Post #135 with pictures of a main cap is the more disturbing of all. A suspicion is the glitter is from the sides of that bearing and that material has been circulating for a while. Take these conjectures with many grains of salt to use an old saying.

The crank looks good in the pictures if I recall correctly. Nice and smooth with no scoring, I think.

I think an oil analysis is yet to come. Perhaps ponder the situation until that comes.

I am a few hundred miles from you and only looking at pictures so at best cannot have a good feel for the situation. Perhaps someone with actual experience on these engines might chime in. The look of the cams and cam caps may not be very unusual. May be acceptable wear for what I know, but I am suspicious. I do not have experience directly with these engines.

I do think you could button the engine back up and run it again. No idea how long it may go.

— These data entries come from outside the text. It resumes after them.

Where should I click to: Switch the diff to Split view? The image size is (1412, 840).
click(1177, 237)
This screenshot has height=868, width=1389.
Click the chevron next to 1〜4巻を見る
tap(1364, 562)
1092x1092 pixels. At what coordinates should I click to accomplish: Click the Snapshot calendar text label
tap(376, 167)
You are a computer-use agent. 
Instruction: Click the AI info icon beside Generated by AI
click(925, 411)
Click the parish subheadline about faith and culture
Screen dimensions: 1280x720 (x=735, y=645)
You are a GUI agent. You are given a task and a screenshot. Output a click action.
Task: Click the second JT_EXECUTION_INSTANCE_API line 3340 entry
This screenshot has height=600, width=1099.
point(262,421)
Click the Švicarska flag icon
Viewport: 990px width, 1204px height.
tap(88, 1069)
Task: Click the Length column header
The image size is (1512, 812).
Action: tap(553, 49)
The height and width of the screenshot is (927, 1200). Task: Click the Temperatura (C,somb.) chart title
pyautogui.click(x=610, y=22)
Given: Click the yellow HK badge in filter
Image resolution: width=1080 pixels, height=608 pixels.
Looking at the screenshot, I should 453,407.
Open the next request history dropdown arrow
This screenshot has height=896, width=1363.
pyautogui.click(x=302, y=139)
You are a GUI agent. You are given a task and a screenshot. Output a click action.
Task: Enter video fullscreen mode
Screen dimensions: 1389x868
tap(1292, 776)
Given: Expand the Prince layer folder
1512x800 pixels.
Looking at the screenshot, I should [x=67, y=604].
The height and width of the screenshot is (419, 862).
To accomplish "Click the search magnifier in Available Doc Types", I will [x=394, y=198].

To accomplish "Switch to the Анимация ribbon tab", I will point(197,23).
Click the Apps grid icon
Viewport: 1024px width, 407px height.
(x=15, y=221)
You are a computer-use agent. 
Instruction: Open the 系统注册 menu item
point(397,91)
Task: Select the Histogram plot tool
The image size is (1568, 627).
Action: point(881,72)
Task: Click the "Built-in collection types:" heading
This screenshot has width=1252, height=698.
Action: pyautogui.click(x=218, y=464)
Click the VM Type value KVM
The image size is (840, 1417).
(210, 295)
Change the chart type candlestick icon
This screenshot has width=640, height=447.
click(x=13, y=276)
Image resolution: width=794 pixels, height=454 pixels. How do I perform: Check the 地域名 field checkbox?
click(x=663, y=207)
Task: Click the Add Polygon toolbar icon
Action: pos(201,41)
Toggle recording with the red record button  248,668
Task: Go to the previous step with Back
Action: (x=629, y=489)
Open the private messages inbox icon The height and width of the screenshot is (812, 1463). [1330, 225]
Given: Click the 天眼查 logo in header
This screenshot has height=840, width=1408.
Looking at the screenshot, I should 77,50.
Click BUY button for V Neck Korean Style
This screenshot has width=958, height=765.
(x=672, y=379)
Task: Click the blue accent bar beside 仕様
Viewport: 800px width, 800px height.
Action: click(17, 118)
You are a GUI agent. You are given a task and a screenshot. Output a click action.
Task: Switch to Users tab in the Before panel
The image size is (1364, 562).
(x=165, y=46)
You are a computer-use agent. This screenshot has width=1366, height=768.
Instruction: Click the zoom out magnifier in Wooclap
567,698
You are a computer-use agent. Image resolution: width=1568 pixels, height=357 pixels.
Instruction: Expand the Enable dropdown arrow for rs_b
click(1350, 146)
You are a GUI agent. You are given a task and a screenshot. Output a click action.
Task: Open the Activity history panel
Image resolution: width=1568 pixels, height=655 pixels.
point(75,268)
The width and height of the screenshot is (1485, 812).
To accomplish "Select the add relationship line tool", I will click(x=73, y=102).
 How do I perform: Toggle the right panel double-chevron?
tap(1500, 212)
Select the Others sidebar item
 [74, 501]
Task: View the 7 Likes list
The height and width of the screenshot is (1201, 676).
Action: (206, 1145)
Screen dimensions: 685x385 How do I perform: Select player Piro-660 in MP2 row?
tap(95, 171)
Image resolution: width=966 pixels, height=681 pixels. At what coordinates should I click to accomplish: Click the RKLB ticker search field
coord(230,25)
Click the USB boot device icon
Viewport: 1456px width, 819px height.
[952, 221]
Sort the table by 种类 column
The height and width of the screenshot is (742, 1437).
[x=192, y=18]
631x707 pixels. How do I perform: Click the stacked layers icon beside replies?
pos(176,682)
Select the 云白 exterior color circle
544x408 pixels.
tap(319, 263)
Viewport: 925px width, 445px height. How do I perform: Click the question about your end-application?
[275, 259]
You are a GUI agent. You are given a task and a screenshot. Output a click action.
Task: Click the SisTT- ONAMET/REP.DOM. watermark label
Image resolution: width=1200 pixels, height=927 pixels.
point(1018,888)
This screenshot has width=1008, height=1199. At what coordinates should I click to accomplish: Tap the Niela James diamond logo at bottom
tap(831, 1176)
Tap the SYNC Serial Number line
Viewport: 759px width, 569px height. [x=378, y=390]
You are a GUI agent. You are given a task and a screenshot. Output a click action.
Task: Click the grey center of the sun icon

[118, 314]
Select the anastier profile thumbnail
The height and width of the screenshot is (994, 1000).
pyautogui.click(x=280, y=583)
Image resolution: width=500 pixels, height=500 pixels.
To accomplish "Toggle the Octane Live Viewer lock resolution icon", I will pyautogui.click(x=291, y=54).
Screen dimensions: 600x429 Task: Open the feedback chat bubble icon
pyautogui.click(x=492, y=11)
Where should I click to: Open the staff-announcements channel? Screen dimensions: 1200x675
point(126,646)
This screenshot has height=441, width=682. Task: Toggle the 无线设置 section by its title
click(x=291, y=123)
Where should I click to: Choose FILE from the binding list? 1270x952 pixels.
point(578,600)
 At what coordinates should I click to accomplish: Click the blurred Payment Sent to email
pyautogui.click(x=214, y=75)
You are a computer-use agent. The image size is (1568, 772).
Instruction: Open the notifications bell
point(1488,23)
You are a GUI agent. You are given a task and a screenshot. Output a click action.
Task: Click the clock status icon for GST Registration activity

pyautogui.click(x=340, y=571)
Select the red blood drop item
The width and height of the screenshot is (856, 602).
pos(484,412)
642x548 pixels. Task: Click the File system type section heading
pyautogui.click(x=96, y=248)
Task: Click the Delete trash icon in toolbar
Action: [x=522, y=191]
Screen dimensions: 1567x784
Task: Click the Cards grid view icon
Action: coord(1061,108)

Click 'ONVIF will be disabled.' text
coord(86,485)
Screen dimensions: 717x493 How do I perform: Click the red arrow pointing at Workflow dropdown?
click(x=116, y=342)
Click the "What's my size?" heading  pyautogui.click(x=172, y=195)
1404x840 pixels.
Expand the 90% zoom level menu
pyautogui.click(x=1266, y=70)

I can see the bearings in the caps being replaced but have never tried to push out a bearing from between the crank and the block. I have red-necked replacing connecting rod bearings after my first engine rebuild. I made an error when assembling the engine and got grit in one connecting rod cap. After 800 miles I had a knock. It was a straight six Chevy and i could get the oil pan off & out. For a few times I put in new bearings to get another few hundred miles down the road. Finally sapped a used small block V8 in.

Again good luck.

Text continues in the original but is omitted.